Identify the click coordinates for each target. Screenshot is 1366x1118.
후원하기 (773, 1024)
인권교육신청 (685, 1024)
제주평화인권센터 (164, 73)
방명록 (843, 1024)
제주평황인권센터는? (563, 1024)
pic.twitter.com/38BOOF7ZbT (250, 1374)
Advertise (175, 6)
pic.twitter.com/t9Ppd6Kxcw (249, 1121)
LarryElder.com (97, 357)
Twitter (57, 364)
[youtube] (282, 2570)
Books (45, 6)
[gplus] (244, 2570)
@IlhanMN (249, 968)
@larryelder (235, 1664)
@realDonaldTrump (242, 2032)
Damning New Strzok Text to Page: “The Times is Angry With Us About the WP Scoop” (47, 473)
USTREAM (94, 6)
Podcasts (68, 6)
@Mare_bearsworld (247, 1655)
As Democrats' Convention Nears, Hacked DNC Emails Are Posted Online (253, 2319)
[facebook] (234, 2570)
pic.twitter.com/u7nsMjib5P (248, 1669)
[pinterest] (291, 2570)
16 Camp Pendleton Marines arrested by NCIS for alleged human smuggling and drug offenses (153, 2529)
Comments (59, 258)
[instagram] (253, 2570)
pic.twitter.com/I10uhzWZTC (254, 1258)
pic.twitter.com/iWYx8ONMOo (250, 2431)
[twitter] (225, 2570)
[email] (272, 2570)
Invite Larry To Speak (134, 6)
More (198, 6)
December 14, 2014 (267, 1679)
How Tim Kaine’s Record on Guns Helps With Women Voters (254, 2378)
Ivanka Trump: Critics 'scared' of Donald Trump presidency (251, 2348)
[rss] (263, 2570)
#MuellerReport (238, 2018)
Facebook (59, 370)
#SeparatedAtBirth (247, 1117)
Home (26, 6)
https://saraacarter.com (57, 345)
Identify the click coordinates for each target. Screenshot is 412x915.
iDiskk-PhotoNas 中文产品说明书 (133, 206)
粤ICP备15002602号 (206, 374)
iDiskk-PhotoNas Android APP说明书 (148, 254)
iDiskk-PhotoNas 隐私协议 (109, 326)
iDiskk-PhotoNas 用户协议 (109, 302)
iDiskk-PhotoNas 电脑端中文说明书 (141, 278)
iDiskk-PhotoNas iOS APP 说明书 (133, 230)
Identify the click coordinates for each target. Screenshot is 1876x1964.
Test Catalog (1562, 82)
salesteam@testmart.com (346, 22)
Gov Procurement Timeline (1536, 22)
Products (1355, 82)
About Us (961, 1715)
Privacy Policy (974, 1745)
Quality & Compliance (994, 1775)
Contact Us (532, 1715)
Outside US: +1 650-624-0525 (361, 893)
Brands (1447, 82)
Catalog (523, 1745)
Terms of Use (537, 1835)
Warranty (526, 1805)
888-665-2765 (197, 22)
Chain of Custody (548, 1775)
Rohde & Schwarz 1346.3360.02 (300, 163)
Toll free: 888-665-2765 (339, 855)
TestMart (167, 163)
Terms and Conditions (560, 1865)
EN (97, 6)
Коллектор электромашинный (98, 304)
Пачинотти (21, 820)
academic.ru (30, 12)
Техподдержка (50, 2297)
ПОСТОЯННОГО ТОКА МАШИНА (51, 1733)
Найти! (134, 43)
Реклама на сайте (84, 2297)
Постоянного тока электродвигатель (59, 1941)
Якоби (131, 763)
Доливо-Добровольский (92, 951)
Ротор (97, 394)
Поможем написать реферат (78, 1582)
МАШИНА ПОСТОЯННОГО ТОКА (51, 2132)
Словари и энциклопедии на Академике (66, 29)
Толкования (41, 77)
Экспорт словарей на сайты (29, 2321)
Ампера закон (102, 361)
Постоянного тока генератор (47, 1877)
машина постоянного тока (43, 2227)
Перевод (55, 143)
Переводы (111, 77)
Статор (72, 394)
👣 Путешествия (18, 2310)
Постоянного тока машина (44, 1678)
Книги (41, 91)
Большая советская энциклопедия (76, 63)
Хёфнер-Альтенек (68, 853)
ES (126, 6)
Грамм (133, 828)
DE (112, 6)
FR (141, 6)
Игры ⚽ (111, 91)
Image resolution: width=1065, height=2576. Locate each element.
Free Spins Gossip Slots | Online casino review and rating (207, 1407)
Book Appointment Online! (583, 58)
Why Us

::::::

Instructions for the task: The answer must be the full listing, restated word for word.

Exercise answer:
Identify the click coordinates for each target. Screenshot is 1366x1118.
후원하기 (773, 1024)
인권교육신청 (685, 1024)
제주평화인권센터 (164, 73)
방명록 (843, 1024)
제주평황인권센터는? (563, 1024)
pic.twitter.com/38BOOF7ZbT (250, 1374)
Advertise (175, 6)
pic.twitter.com/t9Ppd6Kxcw (249, 1121)
LarryElder.com (97, 357)
Twitter (57, 364)
[youtube] (282, 2570)
Books (45, 6)
[gplus] (244, 2570)
@IlhanMN (249, 968)
@larryelder (235, 1664)
@realDonaldTrump (242, 2032)
Damning New Strzok Text to Page: “The Times is Angry With Us About the WP Scoop” (47, 473)
USTREAM (94, 6)
Podcasts (68, 6)
@Mare_bearsworld (247, 1655)
As Democrats' Convention Nears, Hacked DNC Emails Are Posted Online (253, 2319)
[facebook] (234, 2570)
pic.twitter.com/u7nsMjib5P (248, 1669)
[pinterest] (291, 2570)
16 Camp Pendleton Marines arrested by NCIS for alleged human smuggling and drug offenses (153, 2529)
Comments (59, 258)
[instagram] (253, 2570)
pic.twitter.com/I10uhzWZTC (254, 1258)
pic.twitter.com/iWYx8ONMOo (250, 2431)
[twitter] (225, 2570)
[email] (272, 2570)
Invite Larry To Speak (134, 6)
More (198, 6)
December 14, 2014 (267, 1679)
How Tim Kaine’s Record on Guns Helps With Women Voters (254, 2378)
Ivanka Trump: Critics 'scared' of Donald Trump presidency (251, 2348)
[rss] (263, 2570)
#MuellerReport (238, 2018)
Facebook (59, 370)
#SeparatedAtBirth (247, 1117)
Home (26, 6)
https://saraacarter.com (57, 345)
Identify the click coordinates for each target. Screenshot is 412x915.
iDiskk-PhotoNas 中文产品说明书 (133, 206)
粤ICP备15002602号 (206, 374)
iDiskk-PhotoNas Android APP说明书 (148, 254)
iDiskk-PhotoNas 隐私协议 (109, 326)
iDiskk-PhotoNas 用户协议 (109, 302)
iDiskk-PhotoNas 电脑端中文说明书 (141, 278)
iDiskk-PhotoNas iOS APP 说明书 (133, 230)
Identify the click coordinates for each target. Screenshot is 1876x1964.
Test Catalog (1562, 82)
salesteam@testmart.com (346, 22)
Gov Procurement Timeline (1536, 22)
Products (1355, 82)
About Us (961, 1715)
Privacy Policy (974, 1745)
Quality & Compliance (994, 1775)
Contact Us (532, 1715)
Outside US: +1 650-624-0525 (361, 893)
Brands (1447, 82)
Catalog (523, 1745)
Terms of Use (537, 1835)
Warranty (526, 1805)
888-665-2765 (197, 22)
Chain of Custody (548, 1775)
Rohde & Schwarz 1346.3360.02 (300, 163)
Toll free: 888-665-2765 (339, 855)
TestMart (167, 163)
Terms and Conditions (560, 1865)
EN (97, 6)
Коллектор электромашинный (98, 304)
Пачинотти (21, 820)
academic.ru (30, 12)
Техподдержка (50, 2297)
ПОСТОЯННОГО ТОКА МАШИНА (51, 1733)
Найти! (134, 43)
Реклама на сайте (84, 2297)
Постоянного тока электродвигатель (59, 1941)
Якоби (131, 763)
Доливо-Добровольский (92, 951)
Ротор (97, 394)
Поможем написать реферат (78, 1582)
МАШИНА ПОСТОЯННОГО ТОКА (51, 2132)
Словари и энциклопедии на Академике (66, 29)
Толкования (41, 77)
Экспорт словарей на сайты (29, 2321)
Ампера закон (102, 361)
Постоянного тока генератор (47, 1877)
машина постоянного тока (43, 2227)
Перевод (55, 143)
Переводы (111, 77)
Статор (72, 394)
👣 Путешествия (18, 2310)
Постоянного тока машина (44, 1678)
Книги (41, 91)
Большая советская энциклопедия (76, 63)
Хёфнер-Альтенек (68, 853)
ES (126, 6)
Грамм (133, 828)
DE (112, 6)
FR (141, 6)
Игры ⚽ (111, 91)
Image resolution: width=1065, height=2576. Locate each element.
Free Spins Gossip Slots | Online casino review and rating (207, 1407)
Book Appointment Online! (583, 58)
Why Us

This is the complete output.